Challenge Ahead

29 June 2016

Cogito Ergo Non Serviam

Labour MPs Vote No Confidence in Corbyn, 172-40

Yesterday, the Parliamentary Labour Party voted no confidence in their leader, Jeremy Corbyn. The vote was 172 expressing no confidence with 40 supporting the leader. Another 13 members did not vote. Mr. Corbyn doesn't seem to care. "I was democratically elected leader of our party for a new kind of politics by 60% of Labour members and supporters, and I will not betray them by resigning," he said. A leadership challenge is the only way out of this mess for the party.

A great many on the left of the party like Mr. Corbyn's stance on most issues. Blairites can't stand him. At this stage, this journal believes that his position on the political spectrum is secondary at best. His ability as leader is what one questions, not the purity of his ideology. And as leader, he's done a pretty poor job. The simple proof is that he has lost the support of the MPs, not after a crushing victory for the government Labour opposes but after the Prime Minister led a campaign to stay in the EU and then lost. If anything, the PLP ought to be united behind a leader ready to force a no confidence vote in the House of Commons, not the Labour committee room.

Someone must challenge Mr. Corbyn for the leadership, or this wound will continue to bleed all over Westminster, letting the Tories off the hook for a constitutional crisis they created. Labour's leader in Scotland, Kezia Dugdale, suggested Mr Corbyn's position was untenable, telling the BBC: 'If I had lost the support of 80% of my MSPs I could not do my job'." Of course, she leads 23 MSPs in a house of 129, the third largest grouping after the SNP and the Tories. Her job isn't all that hard as a result.

There is a law in politics (law used in the scientific sense, as in laws of physics) that says "you can't beat somebody with nobody." In other words, the anti-Corbyn members need an alternative leader. Since there can be no leadership fight without a challenger entering the lists, one of the Labour MPs who voted no confidence in Mr. Corbyn needs to step up today to get this over with. Angela Eagle, former shadow business secretary, and Tom Watson, deputy leader, have been suggested as potential challengers.

Mr. Corbyn has chosen not to resign the leadership. Under Labour Party rules that is important because all candidates in a leadership challenge need 20% of the sitting MPs to sign their candidacy papers to get on the ballot. Were he to resign, the leadership would be considered vacant, and that threshold would drop to 15%. There are 225 current members of the PLP, and Mr.

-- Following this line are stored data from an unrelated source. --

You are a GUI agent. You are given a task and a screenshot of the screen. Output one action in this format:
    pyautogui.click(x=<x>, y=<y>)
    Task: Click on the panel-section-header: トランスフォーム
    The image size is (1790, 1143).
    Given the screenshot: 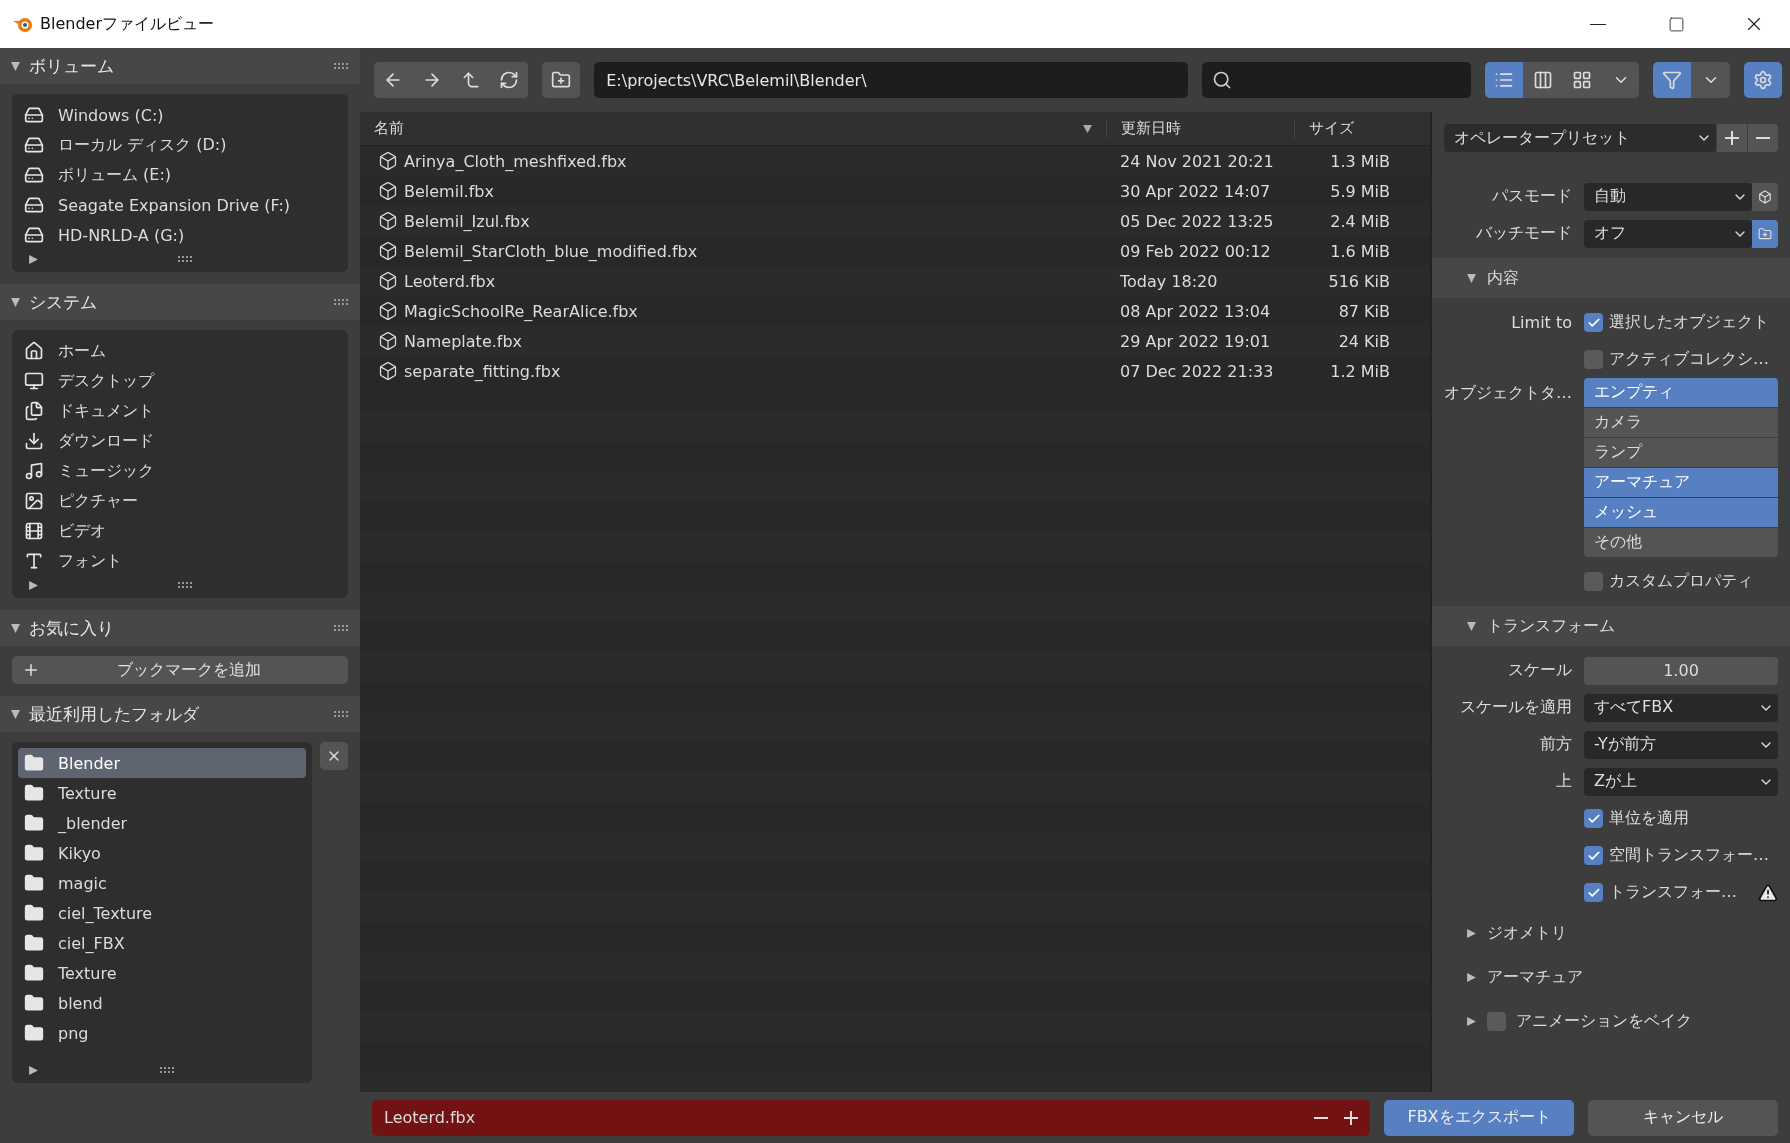 What is the action you would take?
    pyautogui.click(x=1611, y=626)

Corbyn received 40 votes yesterday. He doesn't appear to have the 20% he would need to have his name on the ballot.

Once the candidates are selected and the ballots are printed, Mr. Corbyn should find he has an easier time of staying in power. Registered (card-carrying Labour members) and affiliated voters (union members) get their say in a postal and electronic election using the single transferrable vote. The voter marks his or her preferences, and the candidate with the lowest vote total is eliminated and his or her votes are reallocate according to second preferences. This will continue until a candidate has a majority. Nine months ago, Mr. Corbyn won that kind of election with around 60% of the vote. The likelihood is that his support in the country hasn't eroded very much.

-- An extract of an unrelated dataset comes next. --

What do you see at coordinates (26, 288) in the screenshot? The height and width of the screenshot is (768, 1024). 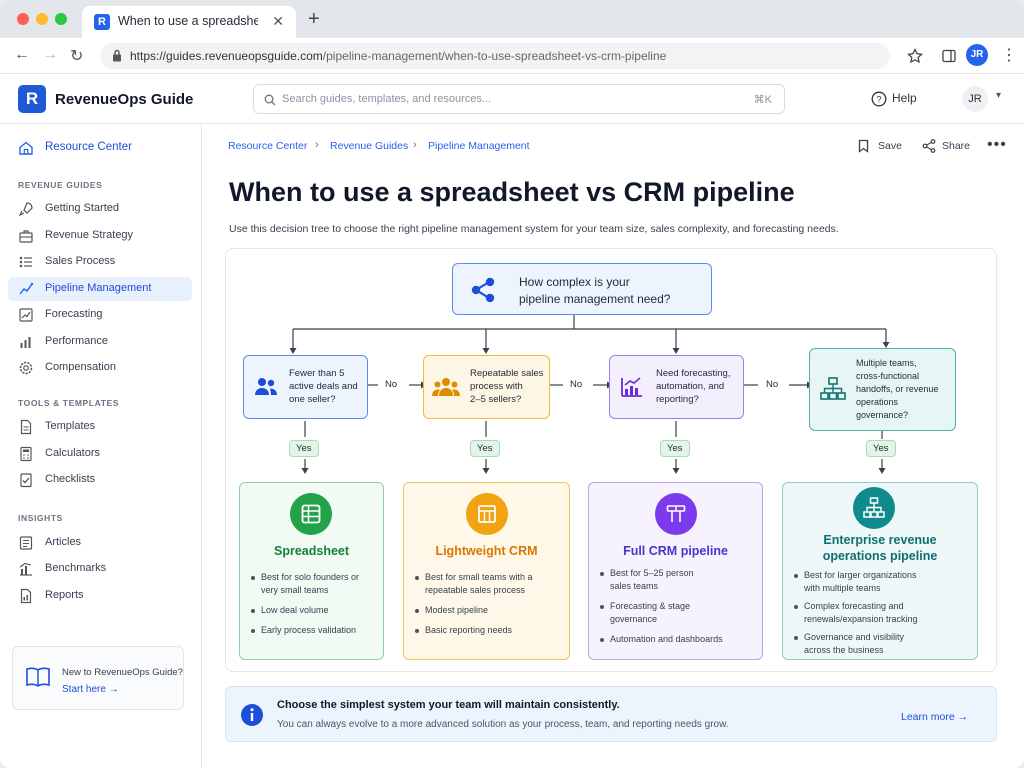 I see `pipeline-chart-icon` at bounding box center [26, 288].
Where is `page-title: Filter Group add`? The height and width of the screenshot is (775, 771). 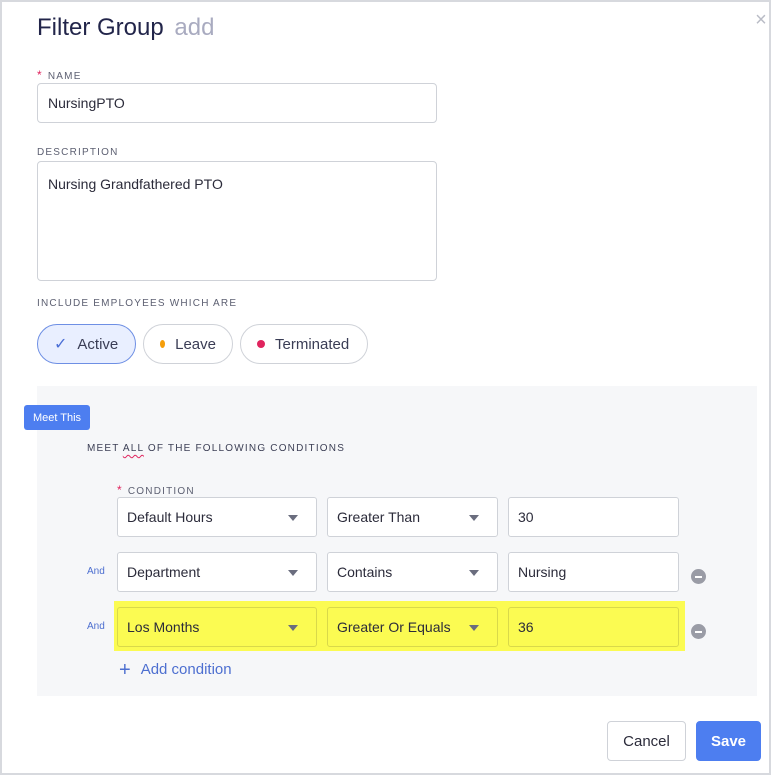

The situation is, of course, ridiculous. The opposition should be ready to pounce on the remains of the Remain Tories, make life hell on earth for the Leave Tories, and be prepared to trounce both at the polls at every by-election between now and the dissolution of this parliament. Instead, Labour has become such a farce that David Cameron, during Prime Minister's Question Time, could say to Mr. Corbyn, "It might be in my party's interest for him to sit there -- he's not in the national interest. I would say: for heaven's sake, man, go!'"

Pity poor Britain. It has a government that cannot govern, and an opposition that can only oppose itself.